More or less. Essentially, the name of the game in much of Aquinas's "proofs" is to define God as existing, via the circular route of defining God as being equivalent to some thing already known to exist, or to some thing that is thought must inevitably exist. The fact that such a definition becomes a one-off when done in such a manner only serves to obscure the fact that one is simply defining God as existing - like all
petitio arguments, it is, at its core, a tautology. Ignoring the other holes in the First Cause argument - and there are several - one can readily illustrate the absurdity by preserving the logic, such as it is, but changing the particulars:
P1: God is an apple tree in my back yard.

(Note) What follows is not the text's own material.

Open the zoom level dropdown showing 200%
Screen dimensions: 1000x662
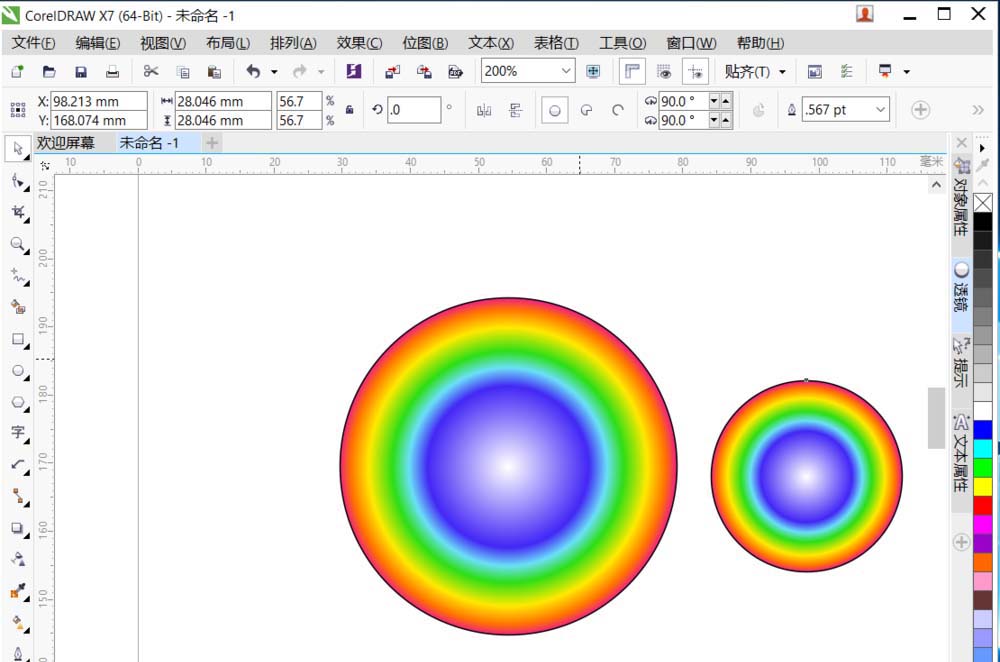(567, 71)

P2: The apple tree in my back yard exists.
C1: Therefore, God exists.
And so forth. Tomorrow, the fallacy of accident will be the topic - the First Cause argument also serves as a reasonable illustration of that fallacy as well.
Agreed. Mostly taugologies. His third proof is a bit different -- I consider it
argumentum ex anno (pardon the vulgarity). Greatly simplified: there could never have been nothing, because if that were so, then there would still be nothing, because only nothing comes from nothing. So something was always existing, therefore God.
Everything makes sense to me until the conclusion, which simply doesn't follow. It's just as reasonable (more, really, considering Occham's razor) to conclude that there was always a universe. (I ain't gonna get into stuff popping out of nowhere, because QM gives me indigestion.)